I have a classic xarray Dataset. These are monthly data (38 years of monthly data).
I am interested in calculating the quantile values for each month separately.
<xarray.Dataset>
Dimensions: (lat: 26, lon: 71, time: 456)
Coordinates:
* lat (lat) float32 25.0 26.0 27.0 28.0 29.0 30.0 31.0 32.0 ...
* lon (lon) float32 -130.0 -129.0 -128.0 -127.0 -126.0 -125.0 ...
* time (time) datetime64[ns] 1979-01-31 1979-02-28 1979-03-31 ...
Data variables:
var1 (time, lat, lon) float32 nan nan nan nan nan nan nan nan ...
var2 (time, lat, lon) float32 nan nan nan nan nan nan nan nan ...
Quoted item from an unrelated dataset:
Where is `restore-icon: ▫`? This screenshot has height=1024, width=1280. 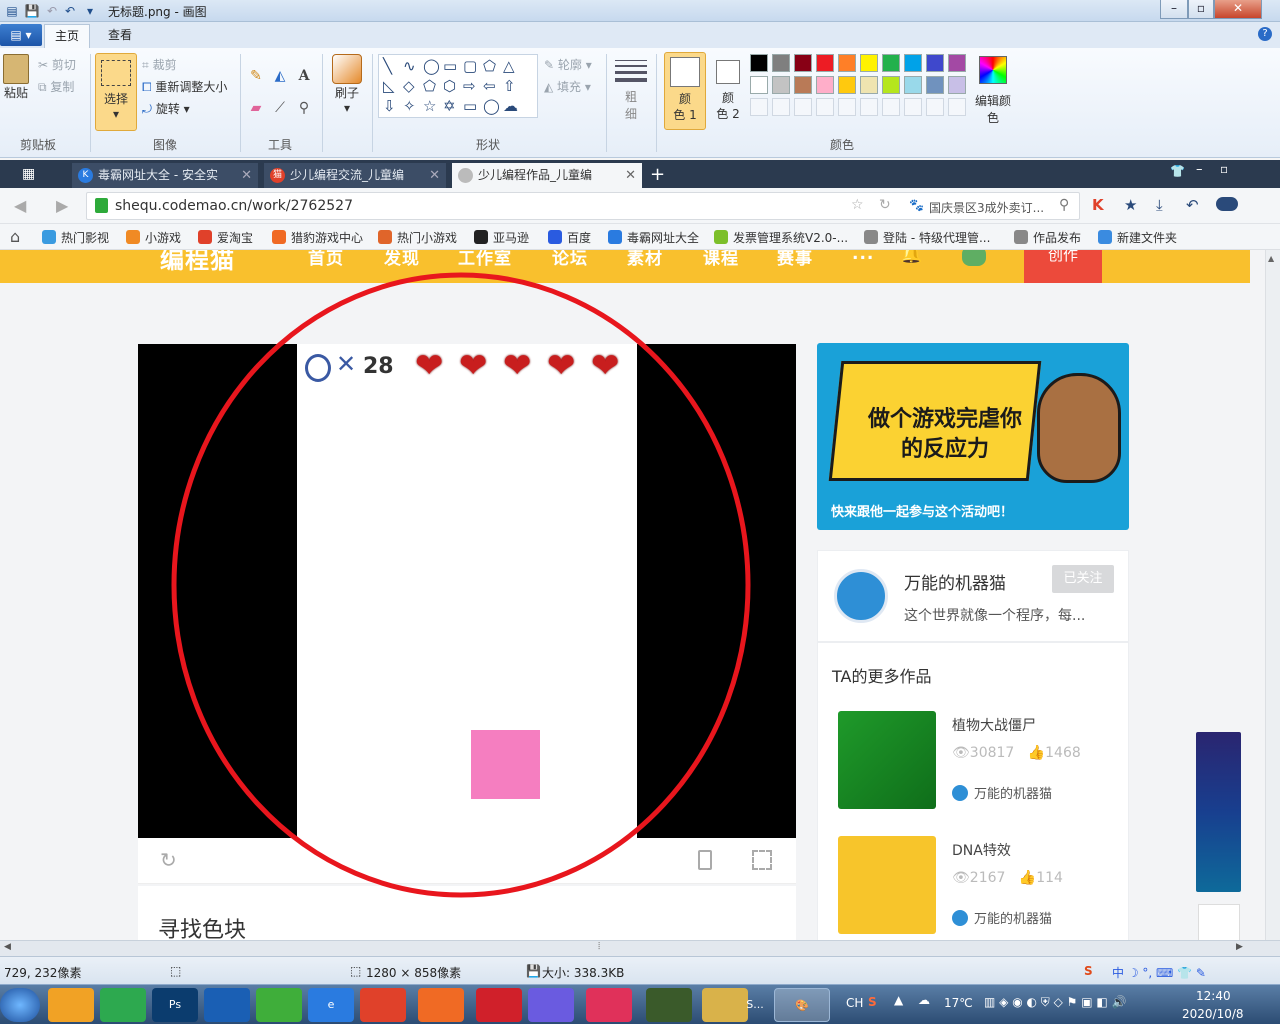 restore-icon: ▫ is located at coordinates (1224, 169).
var3 (time, lat, lon) float32 nan nan nan nan nan nan nan nan ...
......
For example, if I want the mean for each month I use:
ds.groupby(‘time.month’).mean(dim=‘time’)
But if I try
ds.groupby(‘time.month’).quantile(0.75, dim=‘time’)
I get
AttributeError: 'DatasetGroupBy' object has no attribute 'quantile'
however, based on Pandas documentation, quantile works on groupby object.
In fact, I tried the following:
df_ds = xr.Dataset.to_dataframe(ds)
df_ds = df_ds.reset_index()
df_ds = df_ds.set_index('time')
df_ds.groupby(pd.TimeGrouper(freq='M')).quantile(0.75)
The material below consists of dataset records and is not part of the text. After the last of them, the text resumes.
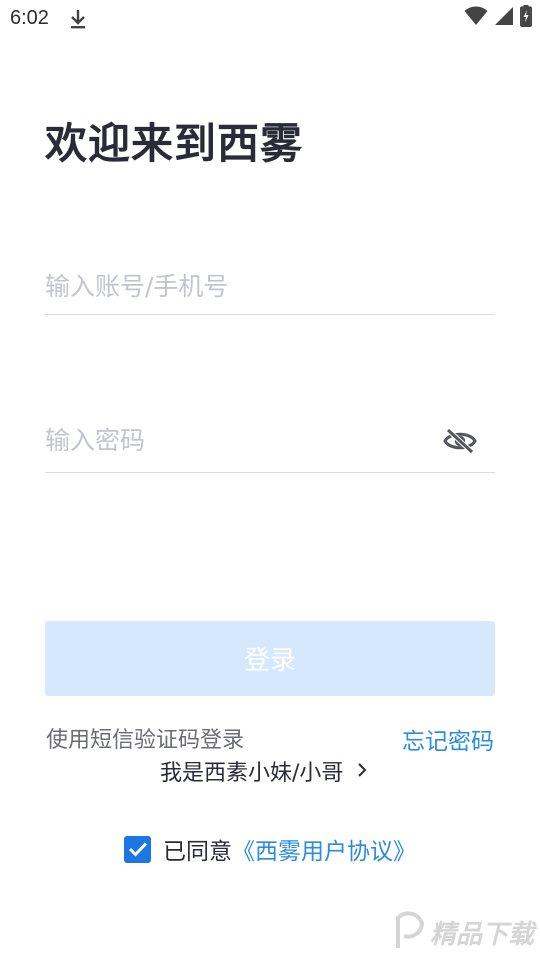 This screenshot has width=540, height=960. Describe the element at coordinates (240, 286) in the screenshot. I see `account-input` at that location.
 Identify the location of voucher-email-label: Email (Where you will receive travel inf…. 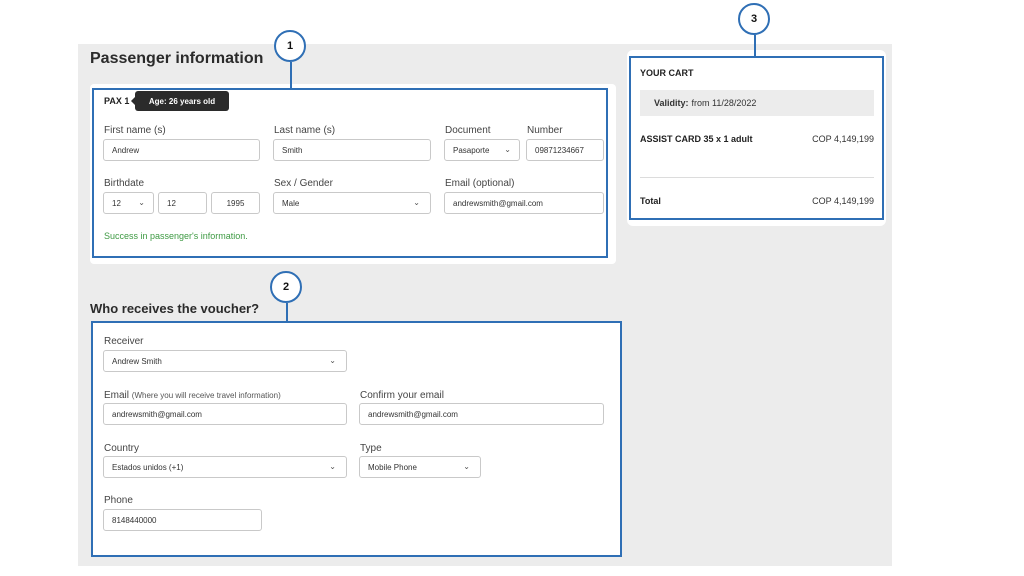
(192, 396).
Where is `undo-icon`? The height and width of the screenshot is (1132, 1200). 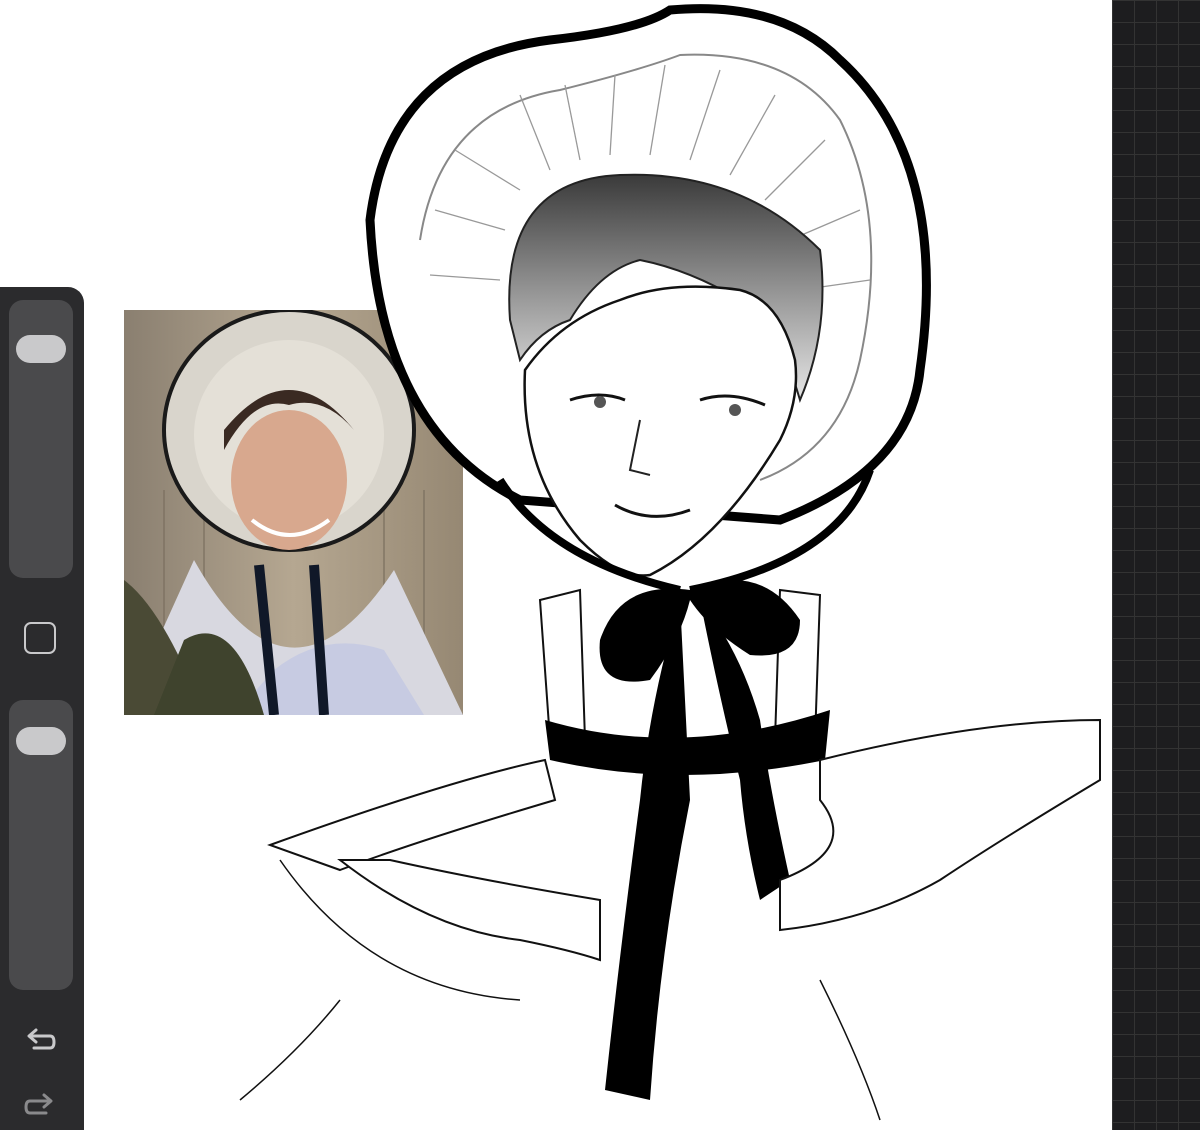 undo-icon is located at coordinates (40, 1042).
and it works; of course this is a much simpler example because I have only one index, and indeed if I don't reset_index/set_index to one index only I get an error from pandas that it cannot handle multiindex.
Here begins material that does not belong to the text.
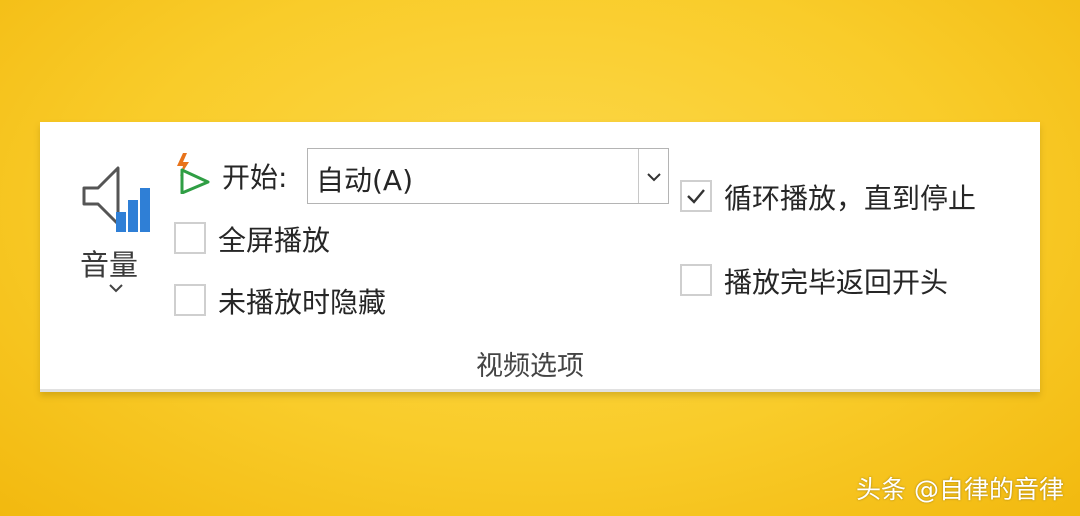  I want to click on rewind-after-playing-checkbox, so click(696, 280).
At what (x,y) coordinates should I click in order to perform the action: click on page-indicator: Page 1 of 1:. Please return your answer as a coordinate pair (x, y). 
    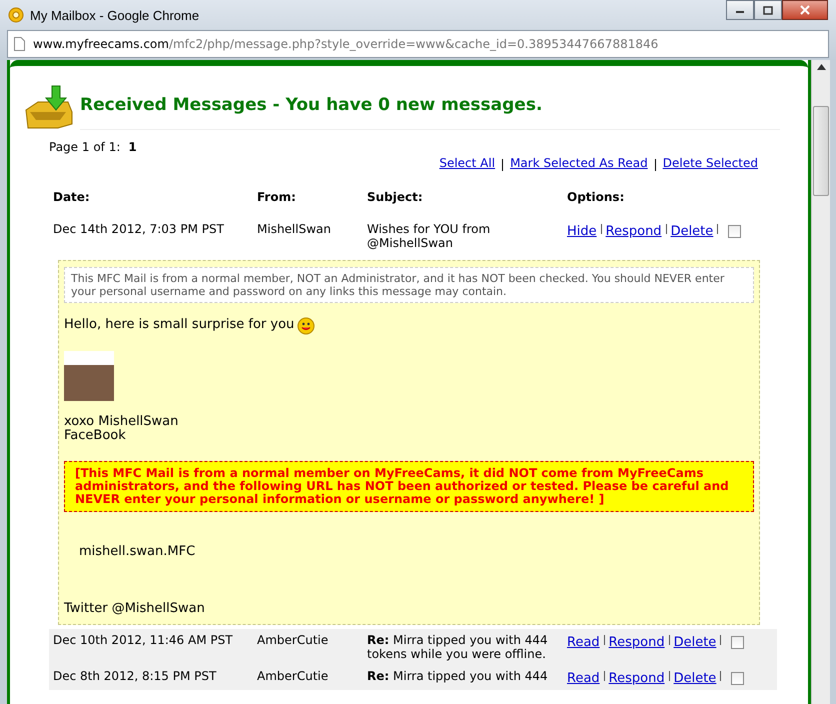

So, can xarray do it? perhaps using some apply/lambda combination?
I found a very non elegant way to go around it. It is feasible because I have 4 variables (and I could look through the variable names, but I don't here):
Data_clim_monthly_75g = ds.where(iok_conus_xarray).groupby('time.month')
Data_clim_monthly_75 = ds.where(iok_conus_xarray).groupby('time.month').mean(dim='time')
v1 = Data_clim_monthly_75['var1'].values
v2 = Data_clim_monthly_75['var2'].values
v3 = Data_clim_monthly_75['var3'].values
v4 = Data_clim_monthly_75['var4'].values
for k, gp in Data_clim_monthly_75g:
v1[k-1] = np.nanpercentile(gp['var1'].values,q=75,axis=0)
v2[k-1] = np.nanpercentile(gp['var2'].values,q=75,axis=0)
v3[k-1] = np.nanpercentile(gp['var3'].values,q=75,axis=0)
v4[k-1] = np.nanpercentile(gp['var4'].values,q=75,axis=0)
Data_clim_monthly_75['var1'] = (('month','lat','lon'),v1)
Data_clim_monthly_75['var2'] = (('month','lat','lon'),v2)
Data_clim_monthly_75['var3'] = (('month','lat','lon'),v3)
Data_clim_monthly_75['var4'] = (('month','lat','lon'),v4)
I basically work around xarray. I still would love a solution within xarray.